> [Problem statement]: Copy the lines below without any changes.

> [Recorded information]:
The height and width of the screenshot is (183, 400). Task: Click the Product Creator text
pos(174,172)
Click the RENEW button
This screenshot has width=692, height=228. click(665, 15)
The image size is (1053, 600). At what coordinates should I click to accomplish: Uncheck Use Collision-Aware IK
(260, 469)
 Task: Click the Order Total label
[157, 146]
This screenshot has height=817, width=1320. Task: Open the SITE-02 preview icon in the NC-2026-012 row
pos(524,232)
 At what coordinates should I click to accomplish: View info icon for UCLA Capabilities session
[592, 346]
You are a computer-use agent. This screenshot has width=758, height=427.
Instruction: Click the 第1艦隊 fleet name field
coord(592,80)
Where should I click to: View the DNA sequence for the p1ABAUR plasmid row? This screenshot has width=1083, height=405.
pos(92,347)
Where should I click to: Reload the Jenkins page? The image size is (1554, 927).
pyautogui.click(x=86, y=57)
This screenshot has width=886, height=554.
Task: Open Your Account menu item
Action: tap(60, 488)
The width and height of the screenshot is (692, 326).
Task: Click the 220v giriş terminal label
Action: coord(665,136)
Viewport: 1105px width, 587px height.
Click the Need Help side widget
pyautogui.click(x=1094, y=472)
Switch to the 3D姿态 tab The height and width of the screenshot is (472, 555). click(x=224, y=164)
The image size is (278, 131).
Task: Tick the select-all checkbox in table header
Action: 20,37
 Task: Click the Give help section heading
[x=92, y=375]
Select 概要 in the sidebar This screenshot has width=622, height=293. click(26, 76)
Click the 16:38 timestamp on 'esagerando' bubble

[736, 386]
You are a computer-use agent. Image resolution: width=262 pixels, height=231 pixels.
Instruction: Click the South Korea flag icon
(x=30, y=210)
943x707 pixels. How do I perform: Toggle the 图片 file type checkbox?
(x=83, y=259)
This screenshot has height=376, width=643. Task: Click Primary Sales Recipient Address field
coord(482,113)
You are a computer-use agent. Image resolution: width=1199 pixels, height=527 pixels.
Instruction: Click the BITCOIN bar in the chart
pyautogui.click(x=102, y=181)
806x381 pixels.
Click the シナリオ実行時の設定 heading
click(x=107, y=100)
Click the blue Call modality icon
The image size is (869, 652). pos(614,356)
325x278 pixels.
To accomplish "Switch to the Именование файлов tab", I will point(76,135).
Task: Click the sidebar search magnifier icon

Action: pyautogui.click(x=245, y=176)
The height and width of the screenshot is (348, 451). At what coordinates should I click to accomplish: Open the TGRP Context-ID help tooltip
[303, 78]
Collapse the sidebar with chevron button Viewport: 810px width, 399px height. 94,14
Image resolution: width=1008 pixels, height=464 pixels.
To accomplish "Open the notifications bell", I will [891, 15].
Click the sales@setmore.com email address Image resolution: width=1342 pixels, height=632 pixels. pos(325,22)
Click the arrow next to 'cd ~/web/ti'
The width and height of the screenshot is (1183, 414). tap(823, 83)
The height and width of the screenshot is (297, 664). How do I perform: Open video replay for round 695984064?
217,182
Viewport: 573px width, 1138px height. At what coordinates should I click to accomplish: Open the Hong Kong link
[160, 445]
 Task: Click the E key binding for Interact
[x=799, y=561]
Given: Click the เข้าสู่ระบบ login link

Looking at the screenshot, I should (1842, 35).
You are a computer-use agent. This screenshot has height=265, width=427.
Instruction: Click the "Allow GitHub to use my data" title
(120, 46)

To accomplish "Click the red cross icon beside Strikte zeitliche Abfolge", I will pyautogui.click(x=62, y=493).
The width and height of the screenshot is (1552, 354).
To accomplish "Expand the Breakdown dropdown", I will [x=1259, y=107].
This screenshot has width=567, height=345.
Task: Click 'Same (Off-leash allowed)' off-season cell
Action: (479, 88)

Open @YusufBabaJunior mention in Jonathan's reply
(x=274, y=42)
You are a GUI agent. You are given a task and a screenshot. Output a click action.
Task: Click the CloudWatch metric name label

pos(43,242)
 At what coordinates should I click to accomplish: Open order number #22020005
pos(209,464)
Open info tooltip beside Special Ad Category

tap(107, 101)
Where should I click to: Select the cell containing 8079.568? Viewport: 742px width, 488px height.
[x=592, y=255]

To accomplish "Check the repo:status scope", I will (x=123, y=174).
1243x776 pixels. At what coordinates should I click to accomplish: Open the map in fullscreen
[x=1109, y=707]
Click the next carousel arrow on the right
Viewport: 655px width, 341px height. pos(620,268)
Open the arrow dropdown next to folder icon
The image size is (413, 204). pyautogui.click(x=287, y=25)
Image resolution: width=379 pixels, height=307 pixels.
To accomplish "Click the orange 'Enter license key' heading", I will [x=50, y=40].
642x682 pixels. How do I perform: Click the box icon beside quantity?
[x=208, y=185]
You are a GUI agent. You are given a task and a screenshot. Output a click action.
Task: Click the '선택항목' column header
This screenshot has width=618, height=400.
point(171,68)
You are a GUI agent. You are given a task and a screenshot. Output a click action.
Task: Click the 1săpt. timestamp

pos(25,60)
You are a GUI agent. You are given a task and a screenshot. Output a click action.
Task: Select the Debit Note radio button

> [Solution to this exercise]:
The height and width of the screenshot is (183, 400). Task: Click the Product Creator text
pos(174,172)
Click the RENEW button
This screenshot has width=692, height=228. click(665, 15)
The image size is (1053, 600). At what coordinates should I click to accomplish: Uncheck Use Collision-Aware IK
(260, 469)
 Task: Click the Order Total label
[157, 146]
This screenshot has height=817, width=1320. Task: Open the SITE-02 preview icon in the NC-2026-012 row
pos(524,232)
 At what coordinates should I click to accomplish: View info icon for UCLA Capabilities session
[592, 346]
You are a computer-use agent. This screenshot has width=758, height=427.
Instruction: Click the 第1艦隊 fleet name field
coord(592,80)
Where should I click to: View the DNA sequence for the p1ABAUR plasmid row? This screenshot has width=1083, height=405.
pos(92,347)
Where should I click to: Reload the Jenkins page? The image size is (1554, 927).
pyautogui.click(x=86, y=57)
This screenshot has width=886, height=554.
Task: Open Your Account menu item
Action: tap(60, 488)
The width and height of the screenshot is (692, 326).
Task: Click the 220v giriş terminal label
Action: coord(665,136)
Viewport: 1105px width, 587px height.
Click the Need Help side widget
pyautogui.click(x=1094, y=472)
Switch to the 3D姿态 tab The height and width of the screenshot is (472, 555). click(x=224, y=164)
The image size is (278, 131).
Task: Tick the select-all checkbox in table header
Action: 20,37
 Task: Click the Give help section heading
[x=92, y=375]
Select 概要 in the sidebar This screenshot has width=622, height=293. click(26, 76)
Click the 16:38 timestamp on 'esagerando' bubble

[736, 386]
You are a computer-use agent. Image resolution: width=262 pixels, height=231 pixels.
Instruction: Click the South Korea flag icon
(x=30, y=210)
943x707 pixels. How do I perform: Toggle the 图片 file type checkbox?
(x=83, y=259)
This screenshot has height=376, width=643. Task: Click Primary Sales Recipient Address field
coord(482,113)
You are a computer-use agent. Image resolution: width=1199 pixels, height=527 pixels.
Instruction: Click the BITCOIN bar in the chart
pyautogui.click(x=102, y=181)
806x381 pixels.
Click the シナリオ実行時の設定 heading
click(x=107, y=100)
Click the blue Call modality icon
The image size is (869, 652). pos(614,356)
325x278 pixels.
To accomplish "Switch to the Именование файлов tab", I will point(76,135).
Task: Click the sidebar search magnifier icon

Action: pyautogui.click(x=245, y=176)
The height and width of the screenshot is (348, 451). At what coordinates should I click to accomplish: Open the TGRP Context-ID help tooltip
[303, 78]
Collapse the sidebar with chevron button Viewport: 810px width, 399px height. 94,14
Image resolution: width=1008 pixels, height=464 pixels.
To accomplish "Open the notifications bell", I will [891, 15].
Click the sales@setmore.com email address Image resolution: width=1342 pixels, height=632 pixels. pos(325,22)
Click the arrow next to 'cd ~/web/ti'
The width and height of the screenshot is (1183, 414). tap(823, 83)
The height and width of the screenshot is (297, 664). How do I perform: Open video replay for round 695984064?
217,182
Viewport: 573px width, 1138px height. At what coordinates should I click to accomplish: Open the Hong Kong link
[160, 445]
 Task: Click the E key binding for Interact
[x=799, y=561]
Given: Click the เข้าสู่ระบบ login link

Looking at the screenshot, I should (1842, 35).
You are a computer-use agent. This screenshot has height=265, width=427.
Instruction: Click the "Allow GitHub to use my data" title
(120, 46)

To accomplish "Click the red cross icon beside Strikte zeitliche Abfolge", I will pyautogui.click(x=62, y=493).
The width and height of the screenshot is (1552, 354).
To accomplish "Expand the Breakdown dropdown", I will [x=1259, y=107].
This screenshot has width=567, height=345.
Task: Click 'Same (Off-leash allowed)' off-season cell
Action: (479, 88)

Open @YusufBabaJunior mention in Jonathan's reply
(x=274, y=42)
You are a GUI agent. You are given a task and a screenshot. Output a click action.
Task: Click the CloudWatch metric name label

pos(43,242)
 At what coordinates should I click to accomplish: Open order number #22020005
pos(209,464)
Open info tooltip beside Special Ad Category

tap(107, 101)
Where should I click to: Select the cell containing 8079.568? Viewport: 742px width, 488px height.
[x=592, y=255]

To accomplish "Check the repo:status scope", I will (x=123, y=174).
1243x776 pixels. At what coordinates should I click to accomplish: Open the map in fullscreen
[x=1109, y=707]
Click the next carousel arrow on the right
Viewport: 655px width, 341px height. pos(620,268)
Open the arrow dropdown next to folder icon
The image size is (413, 204). pyautogui.click(x=287, y=25)
Image resolution: width=379 pixels, height=307 pixels.
To accomplish "Click the orange 'Enter license key' heading", I will [x=50, y=40].
642x682 pixels. How do I perform: Click the box icon beside quantity?
[x=208, y=185]
You are a GUI agent. You are given a task and a screenshot. Output a click action.
Task: Click the '선택항목' column header
This screenshot has width=618, height=400.
point(171,68)
You are a GUI agent. You are given a task and a screenshot. Output a click action.
Task: Click the 1săpt. timestamp

pos(25,60)
You are a GUI agent. You are given a task and a screenshot. Output a click action.
Task: Select the Debit Note radio button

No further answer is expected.